Gemstone: Howlite

Tumbled howlite stones

I think that howlite, a calcium borosilicate hydroxide, has a mildly interesting discovery story.  It was discovered fairly recently–1868–in Windsor, Nova Scotia by the gypsum miners there who complained about this nuisance rock in their good gypsum.  The complaints came to the attention of Henry How, who identified it as a new stone and gave it his own name.

Howlite is most often found in irregular, cauliflower-like nodules, though it rarely occurs in tiny crystals.  The nodules are white with fine grey or black veins in an web-like pattern.  It is most often an opaque stone with a sub-vitreous lustre, and it is very porous for a rock.  This final trait is frequently exploited by jewelers, who dye howlite into all sorts of colors.  In particular, it is often dyed blue or blue-green to resemble turquoise, and it often sold as ‘turquenite’ in its turquoise-dyed form.  It is also fairly soft for a stone, at a Mohs hardness of 3.5, which lends itself well to carving.

Examples of dyed and carved howlite

According to Love is in the Earth, the mineral is used “to calm communication, to facilitate awareness, and to encourage emotional expression.”  In particular, it combines “the power of reasoning with observation and patience, providing for discernment, retentive memory, and a laudable desire for knowledge” which brings “progress marked with triumph.”  Therefore, it “spurs one toward the ambition to reach one’s goals and assists in eliminating hesitation with respect to action.”

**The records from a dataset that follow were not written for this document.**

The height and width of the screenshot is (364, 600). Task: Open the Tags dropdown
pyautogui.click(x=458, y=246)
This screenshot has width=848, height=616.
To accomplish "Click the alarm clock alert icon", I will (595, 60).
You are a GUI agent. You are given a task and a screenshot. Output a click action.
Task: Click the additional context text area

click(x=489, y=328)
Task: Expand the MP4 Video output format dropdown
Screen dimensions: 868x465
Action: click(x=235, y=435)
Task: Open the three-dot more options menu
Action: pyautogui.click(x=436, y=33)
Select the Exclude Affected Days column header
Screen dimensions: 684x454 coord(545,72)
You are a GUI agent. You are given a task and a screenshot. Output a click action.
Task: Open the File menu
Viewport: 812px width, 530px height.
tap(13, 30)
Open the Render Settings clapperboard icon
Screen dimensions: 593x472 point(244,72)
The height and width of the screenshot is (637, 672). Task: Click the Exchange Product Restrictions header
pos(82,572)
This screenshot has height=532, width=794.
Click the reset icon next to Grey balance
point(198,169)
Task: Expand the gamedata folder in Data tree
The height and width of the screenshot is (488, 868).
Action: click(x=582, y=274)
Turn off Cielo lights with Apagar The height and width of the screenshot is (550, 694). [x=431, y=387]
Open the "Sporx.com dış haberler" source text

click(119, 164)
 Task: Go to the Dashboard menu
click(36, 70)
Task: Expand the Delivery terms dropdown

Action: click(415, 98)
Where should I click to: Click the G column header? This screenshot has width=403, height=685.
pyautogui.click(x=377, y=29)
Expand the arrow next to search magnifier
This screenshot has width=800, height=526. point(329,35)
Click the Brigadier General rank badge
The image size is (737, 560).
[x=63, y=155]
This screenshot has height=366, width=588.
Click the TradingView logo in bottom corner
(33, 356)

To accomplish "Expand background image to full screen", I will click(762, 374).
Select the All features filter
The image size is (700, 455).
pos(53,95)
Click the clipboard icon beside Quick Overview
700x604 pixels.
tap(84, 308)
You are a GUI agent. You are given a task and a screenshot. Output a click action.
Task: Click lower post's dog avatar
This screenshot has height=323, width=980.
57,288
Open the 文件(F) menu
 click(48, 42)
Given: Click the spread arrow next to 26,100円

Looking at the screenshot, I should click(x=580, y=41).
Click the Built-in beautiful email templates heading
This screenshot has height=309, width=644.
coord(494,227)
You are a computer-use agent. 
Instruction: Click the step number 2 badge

It sounds a bit like an excellent stone for ambitious procrastinators.  In fact, since howlite “dispels criticalness, cold selfishness, and facetiousness” and brings “both strength and innocence to immediate confrontations” it does really work to combat a lot of procrastination triggers for many people, since it softens hypercritical personalities.  Overall, howlite “helps to lessen rudeness and boisterousness and can provide a reflection of the offender to the offender”, it “discourages impertinent behavior and encourages subtlety and tact” and it “builds an innate decency within one’s character, encouraging those attributes which are the building blocks to spirituality.”

Physiologically, howlite “can be used to eliminate pain, stress, and rage.”  It is also useful “for balancing calcium levels in the body”, both increasing and decreasing as needed.  As a calcium balancer, it is also used in treatments for teeth, bone structure, and soft tissue disorders.